That is probably from the last treasure split, not part of this current share. Loot has been split two or three times before at previous junctures.



Legildur said:


> Sticking with the 2738gp for the moment, he'll purchase the following (subject to Rhun's approval):
> 
> - upgrade mithril heavy shield with +1 enhancement (1000gp)
> - pearl of power (1st) (1000gp)
> - potion of owl's wisdom (300gp)
> - potion of eagle's splendor (300gp)
> - 2x potion of shield of faith +2 (100gp)




All of these are approved.


----------



## Legildur

Rhun said:


> That is probably from the last treasure split, not part of this current share. Loot has been split two or three times before at previous junctures.
> 
> ....
> 
> All of these are approved.



I suspect you are right. In which case I'll amend my purchases to (from 3736gp total liquid wealth):

- upgrade mithril heavy shield with +1 enhancement (1000gp)
- ring of protection +1 (2000gp)
- potion of owl's wisdom (300gp)
- potion of eagle's splendor (300gp)

Leaving 136gp leftover.


----------



## stonegod

For Coraine's split: +1 full plate (selling masterwork full plate; keeps his +1 longsword) + 2781 gp for 2842gp total. Plans:
- Spend 2000gp to upgrade shield to +1
- Saving the rest.


----------



## Legildur

stonegod said:


> For Coraine's .... Plans:
> - Spend 2000gp to upgrade shield to +1



Armor/Shield only costs 1000gp (bonus squared times 1000gp) to bring to +1 enhancement bonus (assuming masterwork item to start with).


----------



## Leif

Ok, Rhun, Trev can't afford any enhancements other than adding +1 enchantment to his Heavy Darkwood Shield.  That leaves him with 1000 gp and change.  He would like to get 10 "Potions of Cure Light Wounds" in the form of WAFERS @ 50 gp each, or a total of 500gp.  And that should about do it!

Just waiting on approval for the +1 to the Hvy Darkwood Shield, and the Wafers of Cure Light Wounds.


----------



## Rhun

stonegod said:


> For Coraine's split: +1 full plate (selling masterwork full plate; keeps his +1 longsword) + 2781 gp for 2842gp total.
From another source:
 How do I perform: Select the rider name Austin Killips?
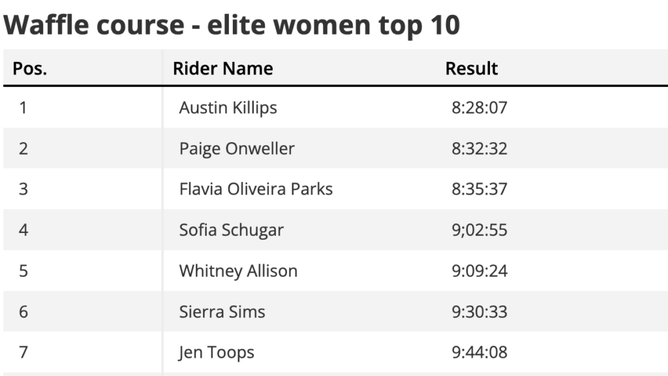228,108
Plans:
> - Spend 2000gp to upgrade shield to +1
> - Saving the rest.




Approved, though as Leg points out, the shield upgrade only costs 1000gp.


----------



## Rhun

Leif said:


> Ok, Rhun, Trev can't afford any enhancements other than adding +1 enchantment to his Heavy Darkwood Shield.




Approved




Leif said:


> He would like to get 10 "Potions of Cure Light Wounds" in the form of WAFERS @ 50 gp each, or a total of 500gp.




The local church doesn't carry "wafers" but Trevor can get these as "tiles." They are basically smallish (say 4" x 4") ceramic tiles that he can snap in half to trigger the healing power contained within. Does that work?


----------



## Rhun

Also, please do me a huge favor: Anyone that is going to keep money, please visit the local money changer and change in your gold for platinum and gems and such...if I see someone toting 2000gp around (which is 40lb of gold), I'm going to enforce the encumberance penalty for it!


----------



## Leif

Rhun said:


> Approved
> The local church doesn't carry "wafers" but Trevor can get these as "tiles." They are basically smallish (say 4" x 4") ceramic tiles that he can snap in half to trigger the healing power contained within. Does that work?



Tiles are great!  Same difference, really -- they don't spill and aren't as bulky as potion bottles. 

Is there a fee for the moneychanger?


----------



## Rhun

Leif said:


> Tiles are great!  Same difference, really -- they don't spill and aren't as bulky as potion bottles.




Potions aren't that bulky really. 10 to a pound, just like tiles.  And there is no game mechanic for spilling.

Is there a fee for the moneychanger?[/QUOTE]

Normally, yes. But since I'm forcing you to use him, I'm going to say no.


----------



## Leif

Rhun said:


> Potions aren't that bulky really. 10 to a pound, just like tiles.  And there is no game mechanic for spilling.
> 
> 
> 
> 
> Leif said:
> 
> 
> 
> 
> Is there a fee for the moneychanger?
> 
> 
> 
> 
> 
> Normally, yes. But since I'm forcing you to use him, I'm going to say no.
Click to expand...


Thank you!


----------



## Leif

All done!  Well, almost:  Just have a light steel shield to be sold.  Trev will hang on to his m/w longsword for use as a backup.


----------



## Rhun

Leif said:


> All done!  Well, almost:  Just have a light steel shield to be sold.  Trev will hang on to his m/w longsword for use as a backup.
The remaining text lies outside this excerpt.